Here is something I’ve written about before, employers not only banning people from smoking on the premises, but refusing to hire smokers and firing people for being smokers.
This USA Today article looks at this. There are a growing number of companies that are doing this, even including nicotine in the list of things they drug test for. If employees test positive for nicotine, boom, they’re out the door.
Hospitals and health organizations have led the way on this. The reasoning is two-fold:
- A) Smokers raise the health insurance premiums of everyone — smokers and nonsmokers alike. (And this is true. It’s been well-documented.)
- B) Smokers also have a higher level of absenteeism and illness than nonsmokers and thus their productivity is affected (Also well-documented).
That being said, this still smells very wrong to me. I prefer the carrot approach to cutting down smoking, not the stick. This is kind of where I split from the rest of the anti-tobacco lobby.
I’m perfectly OK with employers charging higher insurance premiums to smokers. I think that’s completely fair because smokers do cost everyone money and should pay their share. At the same time, I’m also OK for higher premiums for being who are obese, because obesity causes nearly as many health problems as smoking (and may cause more premature deaths than smoking within the next 10 to 15 years.). But, refusing to hire people and firing people? Smells wrong.
What I personally would VASTLY prefer is if companies helped pay for smoking cessation programs for their employees, with the “carrot” being lower premiums if they are successful in quitting. If smokers don’t want to go through the program and are OK paying higher premiums, that’s their prerogative.

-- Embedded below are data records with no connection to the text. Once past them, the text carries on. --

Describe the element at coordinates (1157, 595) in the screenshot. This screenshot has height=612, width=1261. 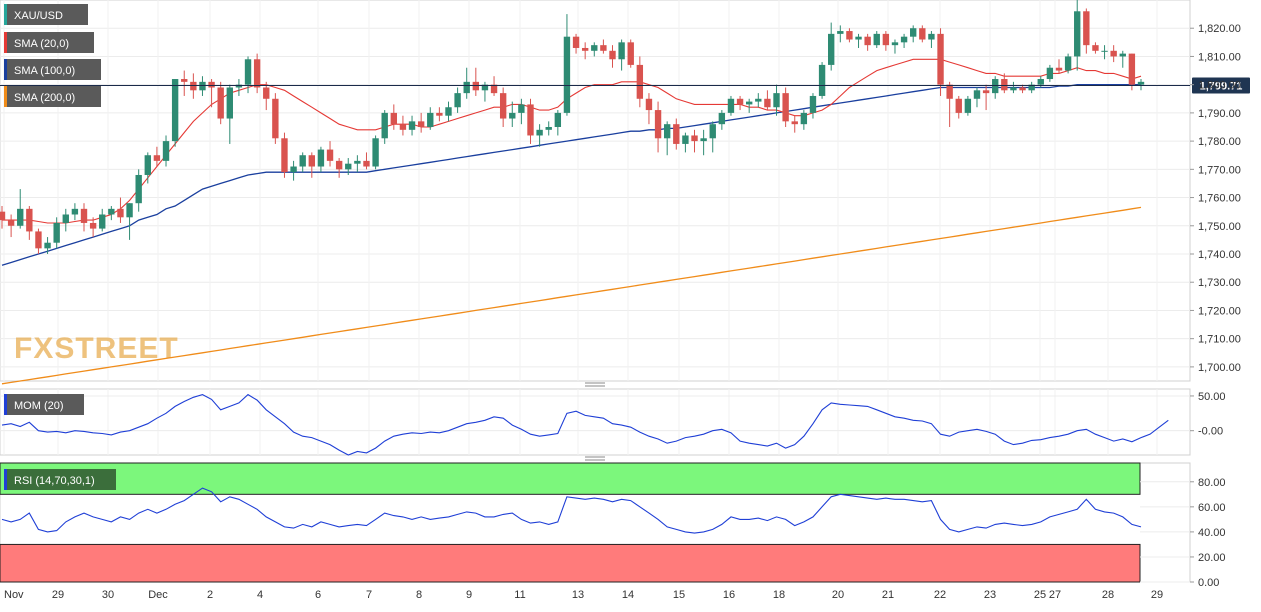
I see `x-tick-label: 29` at that location.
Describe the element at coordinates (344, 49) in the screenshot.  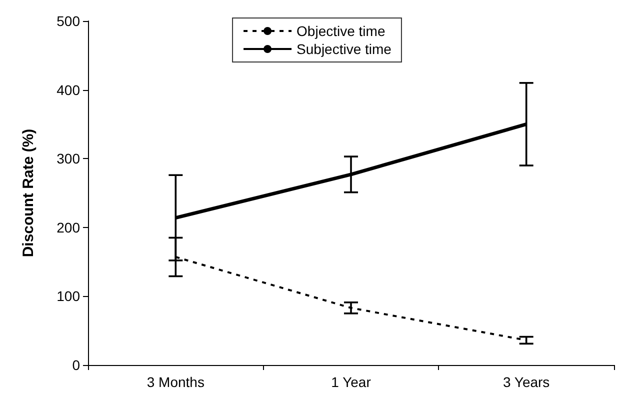
I see `legend-label: Subjective time` at that location.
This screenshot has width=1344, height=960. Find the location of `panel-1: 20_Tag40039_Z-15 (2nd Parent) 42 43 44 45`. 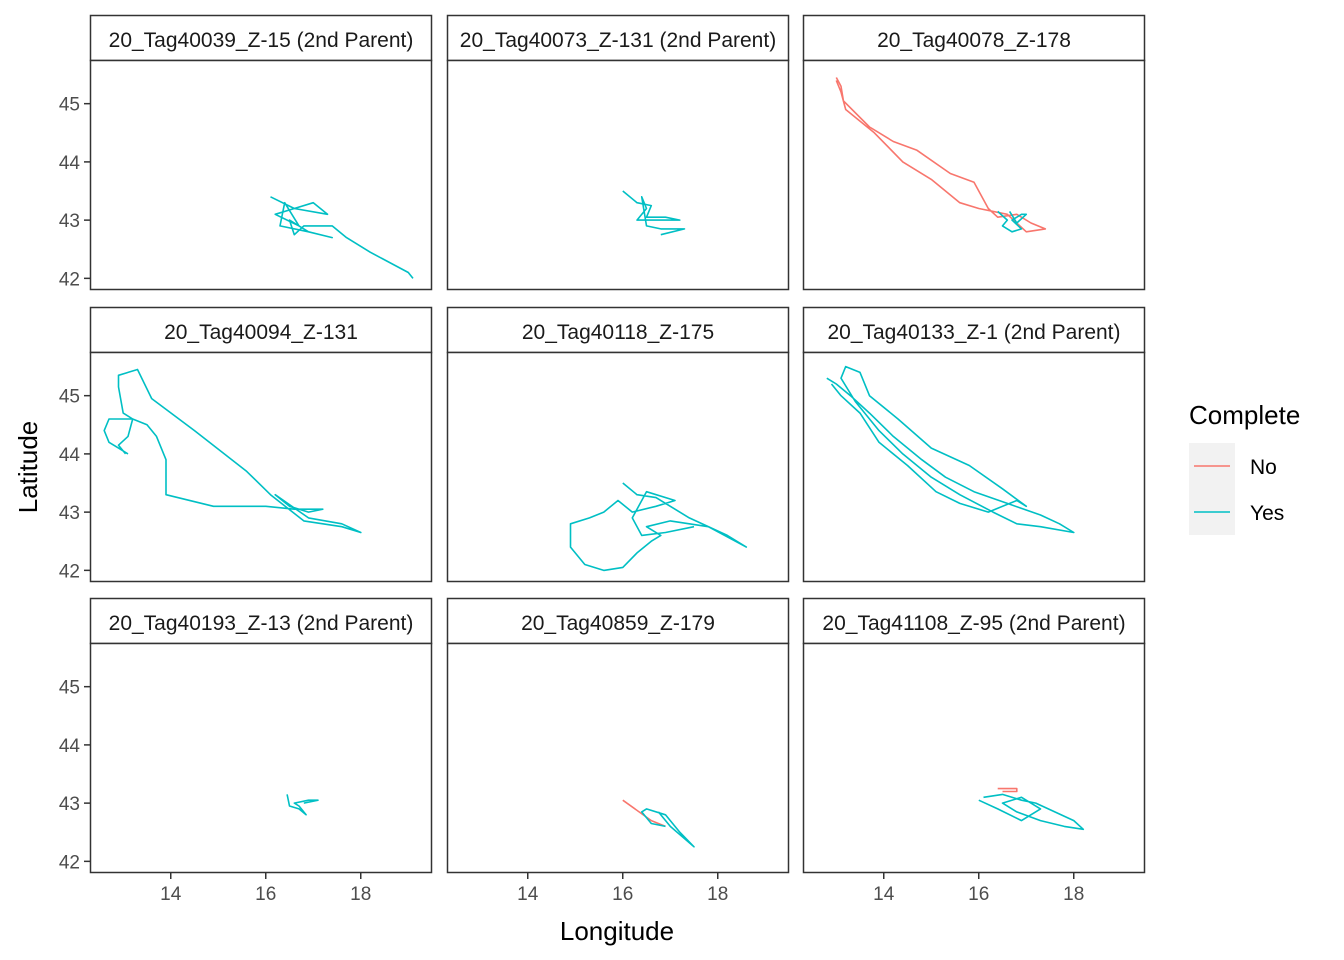

panel-1: 20_Tag40039_Z-15 (2nd Parent) 42 43 44 45 is located at coordinates (246, 152).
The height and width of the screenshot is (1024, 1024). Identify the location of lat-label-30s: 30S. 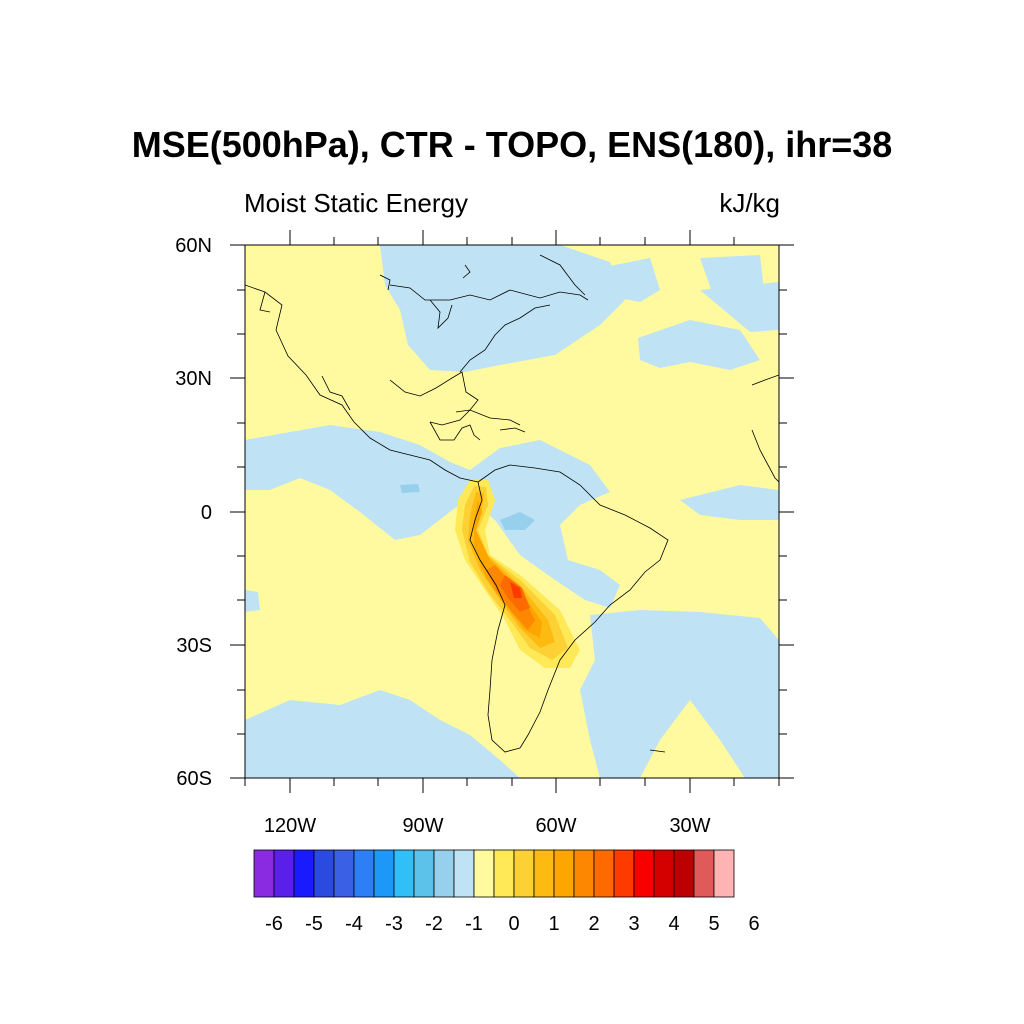
(194, 646).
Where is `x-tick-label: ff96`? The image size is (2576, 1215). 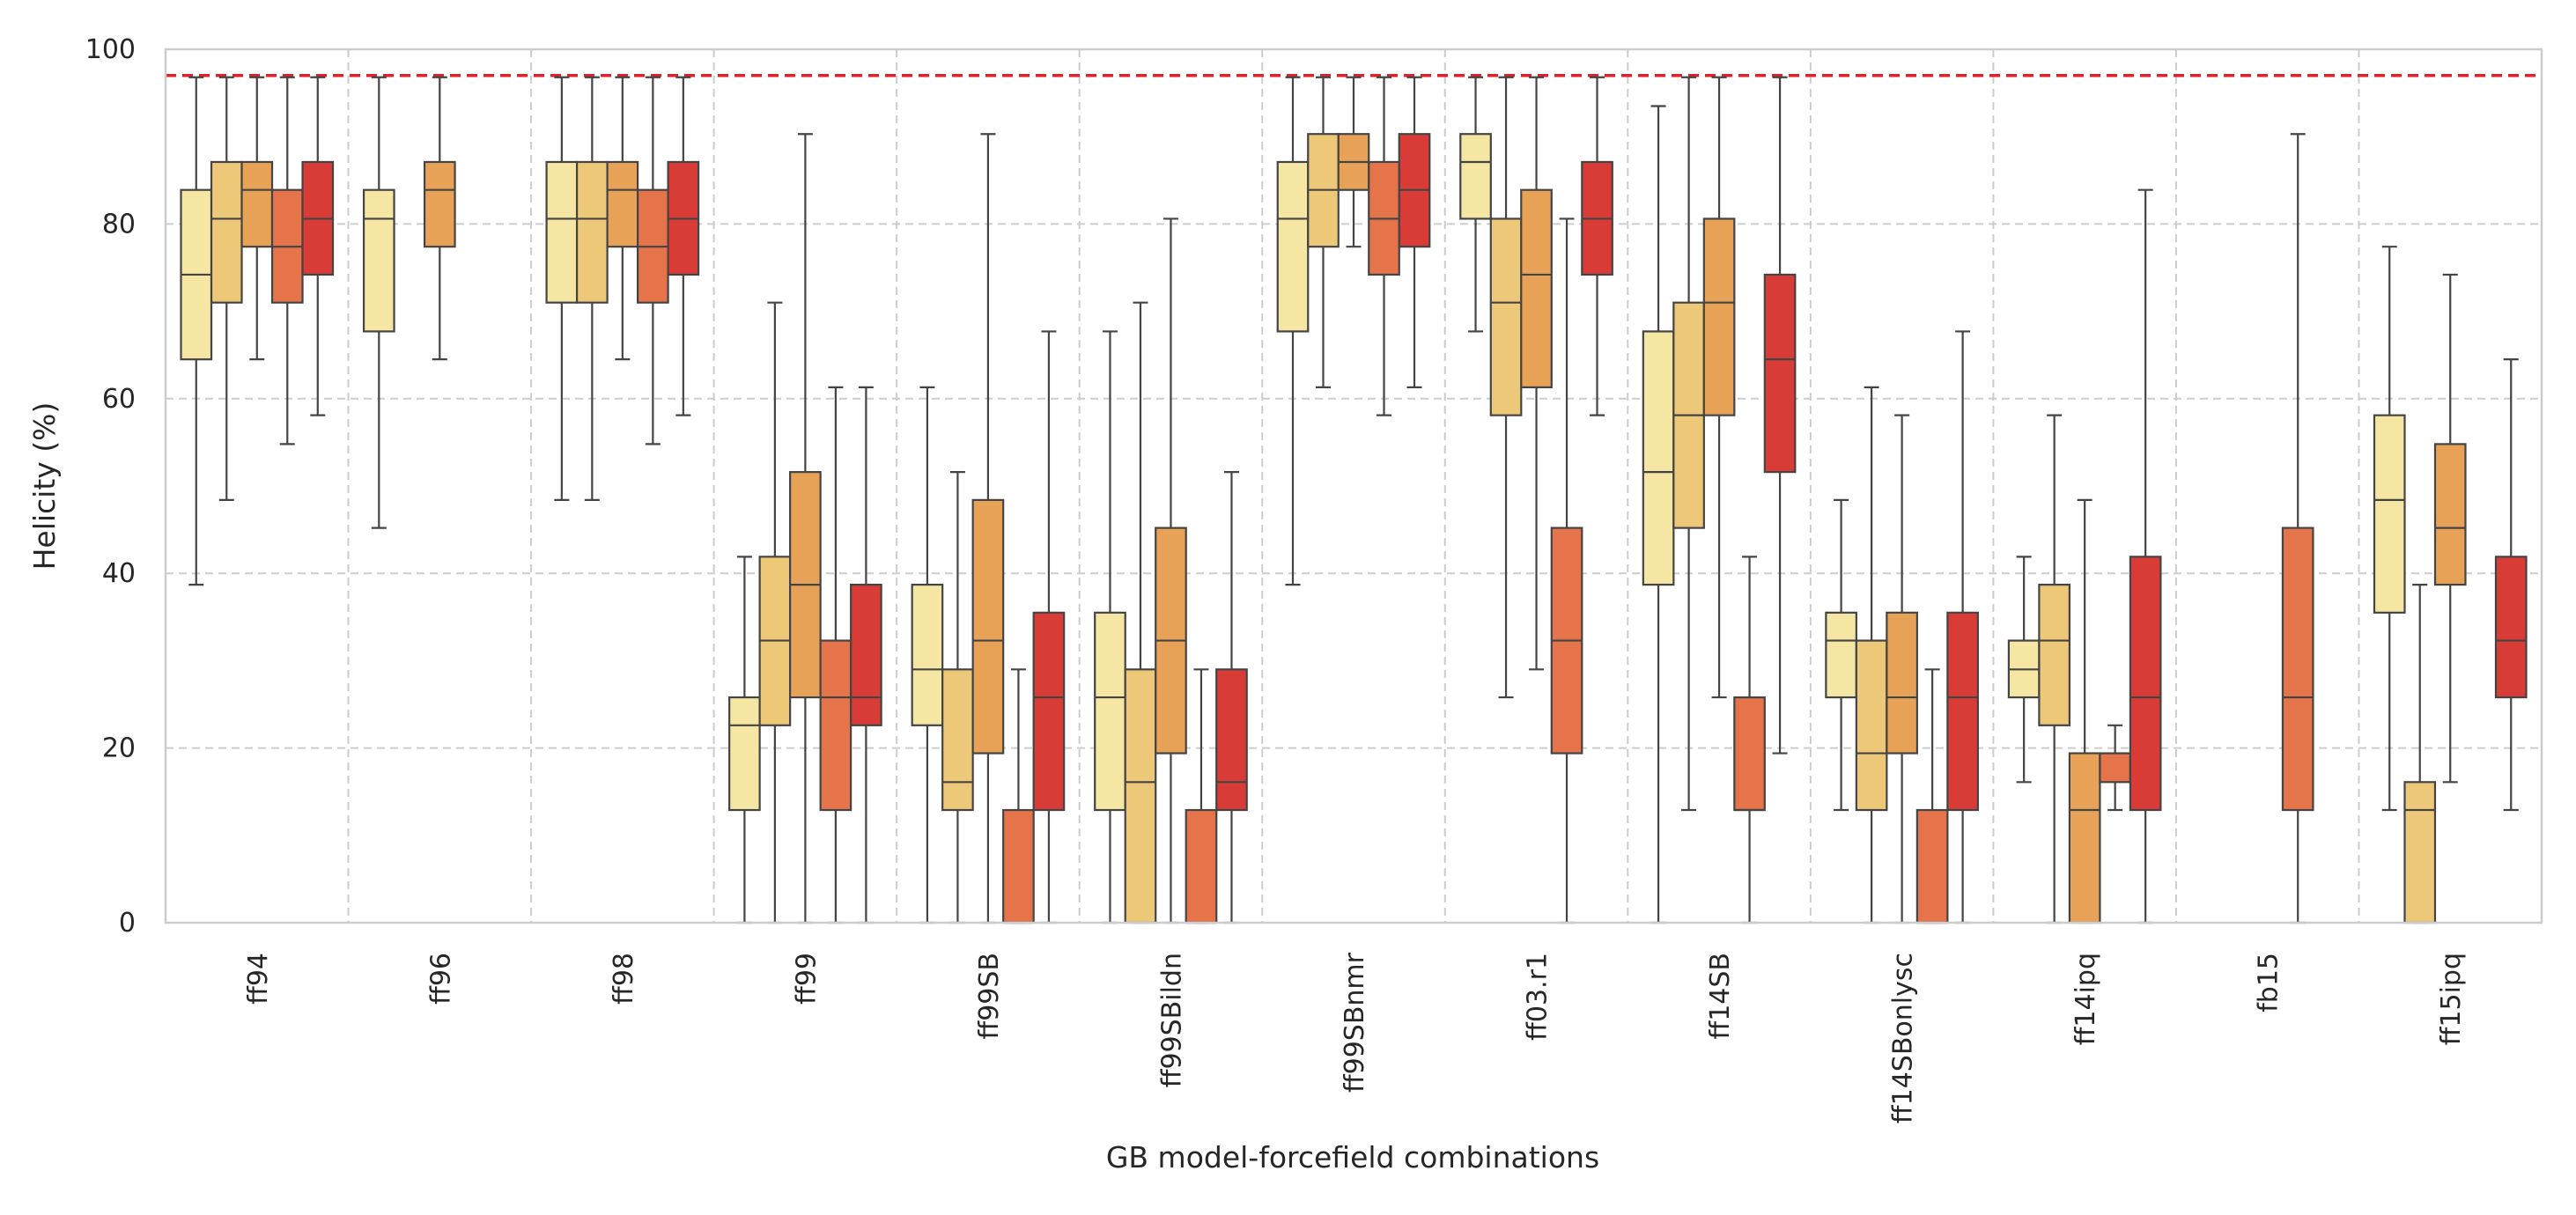
x-tick-label: ff96 is located at coordinates (440, 979).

As far as I know, no smokers has ever won an anti-discrimination suit against a company for refusing to hire smokers or firing someone. I’ve scoured the Internet. People have filed suit, but I haven’t found a case in which a smoker has won or got a policy overturned. For the moment, it appears in certain states, companies have the right to do this. Apparently under federal law, smokers are not considered a “class” of person, so this is a legal practice under federal law.
People have sued and have won cases for being fired for being overweight. What’s the difference? No employer in his right mind is going to fire someone for being fat and then telling them that to their faces (places like Hooters can get away with this somehow). But, you can fire a smoker because they smoke on their own time?
A total of 29 states have passed laws protecting smokers’ rights, but in 21 states, companies can still fire and refuse to hire smokers. I really think this goes too far. I’m not comfortable with it.
(As an aside, I noticed one charity quoted — the American Lung Association — as not hiring smoking. Hah, OK, I can see that!)